Bir diğer çalışmada ise tamir edilemeyen yırtığı olan hastalarda egzersizin önemi vurgulanmıştır. Beş ay süren egzersiz programının ardından yırtığı olan hastaların ağrısı azalmış, yaşam kalitesi ve hareket kabiliyetlerinde artış görülmüştür.(2)

“Ameliyat oldum, fizik tedavi almama gerek yok.”

Fizyoterapi, erken dönemde ameliyatla yapılan onarımı korumaya yardımcı olur, ameliyat sonrası eklem sertliğini ve ağrıyı azaltır, hareketleri iyileştirir. Ancak ameliyat sonrası bazı hareketler sınırlandırılmalı ve nazik, yavaş bir ilerleme uygulanmalıdır. Bu konuda uygun değerlendirmeyi ve rehberliği yapabilecek bilgili fizyoterapistlerle çalışmak çok önemlidir.(5)

“Ameliyat oldum fizik tedaviye hemen başlayamam.”

Konu ile ilgili bir derlemede incelenen 6 makalede, ameliyattan sonra erken ve geç rehabilitasyonun sonuçları karşılaştırılmıştır. Erken rehabilitasyon ile ilk 3-6 ay içinde ağrıda azalma, omuz eklem hareket açıklığında artma, kol fonksiyonlarında iyileşme gözlenmiştir.(4)

Ancak rehabilitasyonun fizyoterapistler tarafından yapılması, uygun yüklenmeler ve doğru egzersiz çok önemlidir. Aksi takdirde omuz kaslarındaki yırtığın tekrarlanma olasılığı vardır.

Doğru bilgi için fizyoterapistiniz burada!

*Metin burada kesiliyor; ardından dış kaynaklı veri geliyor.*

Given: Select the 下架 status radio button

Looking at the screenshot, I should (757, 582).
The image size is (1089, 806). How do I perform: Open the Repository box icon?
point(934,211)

Saliha Şeyma ÇINAR, Fizyoterapist (Fizyoterapistinizle ilgili detaylı bilgi almak için lütfen tıklayınız.)

KAYNAKÇA
  1. Edwards P, Ebert J, Joss B, Bhabra G, Ackland T, Wang A. Exercise rehabilitation in the non-operative management of rotator cuff tears: a review of the literature, Int J Sports Phys Ther, 2016.
  2. Christensen BH, Andersen KS, Rasmussen S, Andreasen EL, Nielsen LM, Jensen SL. Enhanced function and quality of life following 5 months of exercise therapy for patients with irreparable rotator cuff tears- an intervention study, BMC Musculoskelet Disord, 2016.
  3. Ryösä A, Laimi K, Äärimaa V, Lehtimäki K, Kukkonen J, Saltychev M. Surgery or conservative treatment for rotator cuff tear: a meta-analysis, Disabil Rehabil, 2017.
  4. Gallagher B.P., Meghan E, Bishop, Fotios P. Early versus delayed rehabilitation following arthroscopic rotator cuff repair: A systematic review, The Physician and Sportsmedicine, 2015.
  5. Nikolaidou O, Migkou S, Karampalis C. Open Orthop J. Rehabilitation after Rotator Cuff Repair, The Open Orthopaedics Journal, 2017.
  6. Page MJ1, Green S, McBain B, Surace SJ, Deitch J, Lyttle N, Mrocki MA, Buchbinder R. Manual therapy and exercise for rotator cuff disease, Cochrane Database Syst Rev, 2016.